■ What to work on:
Please echo everything from the start of the data down to the line containing "tap(475, 39)", with both ends included, keeping every line exactly as it stands.

[Item position data]
________________________________________

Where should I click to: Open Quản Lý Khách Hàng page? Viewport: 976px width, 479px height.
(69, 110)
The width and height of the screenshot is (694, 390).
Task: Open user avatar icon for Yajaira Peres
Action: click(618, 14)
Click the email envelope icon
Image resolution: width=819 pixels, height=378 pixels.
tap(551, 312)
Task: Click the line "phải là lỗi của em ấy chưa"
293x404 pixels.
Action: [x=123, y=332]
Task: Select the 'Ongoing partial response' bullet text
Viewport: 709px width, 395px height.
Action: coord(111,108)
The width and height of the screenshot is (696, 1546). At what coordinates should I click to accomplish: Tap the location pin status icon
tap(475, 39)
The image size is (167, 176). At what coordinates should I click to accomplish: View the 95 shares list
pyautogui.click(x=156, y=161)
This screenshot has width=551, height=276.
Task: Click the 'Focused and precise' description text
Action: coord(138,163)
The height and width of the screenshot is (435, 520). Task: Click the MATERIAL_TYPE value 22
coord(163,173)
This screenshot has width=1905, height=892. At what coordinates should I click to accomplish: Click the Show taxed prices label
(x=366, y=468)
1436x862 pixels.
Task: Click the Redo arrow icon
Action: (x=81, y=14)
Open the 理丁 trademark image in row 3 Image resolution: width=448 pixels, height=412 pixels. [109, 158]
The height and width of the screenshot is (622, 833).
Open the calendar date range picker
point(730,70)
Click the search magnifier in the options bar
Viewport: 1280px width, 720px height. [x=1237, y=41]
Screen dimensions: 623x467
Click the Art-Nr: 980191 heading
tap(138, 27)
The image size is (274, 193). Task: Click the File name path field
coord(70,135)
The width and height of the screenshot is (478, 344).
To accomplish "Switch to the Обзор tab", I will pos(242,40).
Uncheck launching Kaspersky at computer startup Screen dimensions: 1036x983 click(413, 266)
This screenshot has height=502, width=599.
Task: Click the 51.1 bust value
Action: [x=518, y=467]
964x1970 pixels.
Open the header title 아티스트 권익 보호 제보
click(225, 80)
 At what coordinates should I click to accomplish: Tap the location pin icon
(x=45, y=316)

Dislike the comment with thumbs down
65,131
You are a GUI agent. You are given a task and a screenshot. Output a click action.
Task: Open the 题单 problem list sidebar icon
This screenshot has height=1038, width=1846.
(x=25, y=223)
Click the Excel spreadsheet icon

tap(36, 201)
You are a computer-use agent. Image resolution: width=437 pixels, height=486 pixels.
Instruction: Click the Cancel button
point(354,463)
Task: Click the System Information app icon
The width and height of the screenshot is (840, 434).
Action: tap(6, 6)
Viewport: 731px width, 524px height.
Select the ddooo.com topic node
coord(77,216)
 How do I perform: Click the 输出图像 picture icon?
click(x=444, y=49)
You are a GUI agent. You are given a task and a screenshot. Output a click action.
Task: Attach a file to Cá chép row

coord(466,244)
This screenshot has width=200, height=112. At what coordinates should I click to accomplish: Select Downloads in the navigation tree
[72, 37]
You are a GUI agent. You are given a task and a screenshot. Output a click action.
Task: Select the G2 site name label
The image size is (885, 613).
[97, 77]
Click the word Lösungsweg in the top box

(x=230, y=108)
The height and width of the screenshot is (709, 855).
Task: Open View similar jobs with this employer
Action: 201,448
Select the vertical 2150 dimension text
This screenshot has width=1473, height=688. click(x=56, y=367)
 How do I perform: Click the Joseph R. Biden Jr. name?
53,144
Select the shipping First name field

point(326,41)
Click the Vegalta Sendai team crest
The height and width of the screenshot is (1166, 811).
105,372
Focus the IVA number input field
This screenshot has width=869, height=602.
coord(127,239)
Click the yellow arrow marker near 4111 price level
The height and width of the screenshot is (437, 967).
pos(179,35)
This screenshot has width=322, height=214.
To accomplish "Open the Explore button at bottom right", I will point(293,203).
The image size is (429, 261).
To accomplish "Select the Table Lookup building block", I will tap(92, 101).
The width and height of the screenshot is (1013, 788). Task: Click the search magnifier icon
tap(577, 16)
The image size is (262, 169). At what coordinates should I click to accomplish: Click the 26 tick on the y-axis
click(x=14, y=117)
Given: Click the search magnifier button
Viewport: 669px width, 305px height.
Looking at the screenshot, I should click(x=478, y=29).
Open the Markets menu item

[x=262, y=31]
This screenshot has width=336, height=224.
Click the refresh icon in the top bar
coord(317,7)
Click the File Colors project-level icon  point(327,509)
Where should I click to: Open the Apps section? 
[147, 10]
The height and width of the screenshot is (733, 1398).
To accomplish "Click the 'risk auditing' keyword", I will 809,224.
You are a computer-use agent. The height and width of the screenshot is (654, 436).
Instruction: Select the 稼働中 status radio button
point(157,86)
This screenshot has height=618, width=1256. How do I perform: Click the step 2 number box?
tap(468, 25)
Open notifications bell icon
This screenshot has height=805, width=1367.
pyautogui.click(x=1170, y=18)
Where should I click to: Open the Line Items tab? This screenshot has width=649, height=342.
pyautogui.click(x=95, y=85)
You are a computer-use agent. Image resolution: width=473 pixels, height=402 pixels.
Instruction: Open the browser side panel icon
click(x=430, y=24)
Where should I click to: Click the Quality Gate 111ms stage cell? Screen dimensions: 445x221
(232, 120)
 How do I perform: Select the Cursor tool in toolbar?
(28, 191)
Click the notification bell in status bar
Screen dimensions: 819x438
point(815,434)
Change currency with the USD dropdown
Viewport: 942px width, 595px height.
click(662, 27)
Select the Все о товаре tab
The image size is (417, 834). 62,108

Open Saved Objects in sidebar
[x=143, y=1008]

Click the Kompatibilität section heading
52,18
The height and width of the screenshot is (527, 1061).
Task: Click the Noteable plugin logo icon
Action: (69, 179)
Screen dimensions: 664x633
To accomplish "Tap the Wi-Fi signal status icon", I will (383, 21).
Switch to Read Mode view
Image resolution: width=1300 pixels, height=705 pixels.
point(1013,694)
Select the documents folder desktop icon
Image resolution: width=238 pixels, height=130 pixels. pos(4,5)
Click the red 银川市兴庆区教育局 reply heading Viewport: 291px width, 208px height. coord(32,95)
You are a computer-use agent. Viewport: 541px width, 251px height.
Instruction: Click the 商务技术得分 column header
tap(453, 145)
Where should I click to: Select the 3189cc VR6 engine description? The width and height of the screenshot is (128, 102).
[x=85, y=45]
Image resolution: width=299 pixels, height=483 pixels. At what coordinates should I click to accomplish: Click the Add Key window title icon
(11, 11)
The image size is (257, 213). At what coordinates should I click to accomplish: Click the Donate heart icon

________________________________________

■ Answer:
Where should I click to: Open Quản Lý Khách Hàng page? Viewport: 976px width, 479px height.
(69, 110)
The width and height of the screenshot is (694, 390).
Task: Open user avatar icon for Yajaira Peres
Action: click(618, 14)
Click the email envelope icon
Image resolution: width=819 pixels, height=378 pixels.
tap(551, 312)
Task: Click the line "phải là lỗi của em ấy chưa"
293x404 pixels.
Action: [x=123, y=332]
Task: Select the 'Ongoing partial response' bullet text
Viewport: 709px width, 395px height.
Action: coord(111,108)
The width and height of the screenshot is (696, 1546). At what coordinates should I click to accomplish: Tap the location pin status icon
tap(475, 39)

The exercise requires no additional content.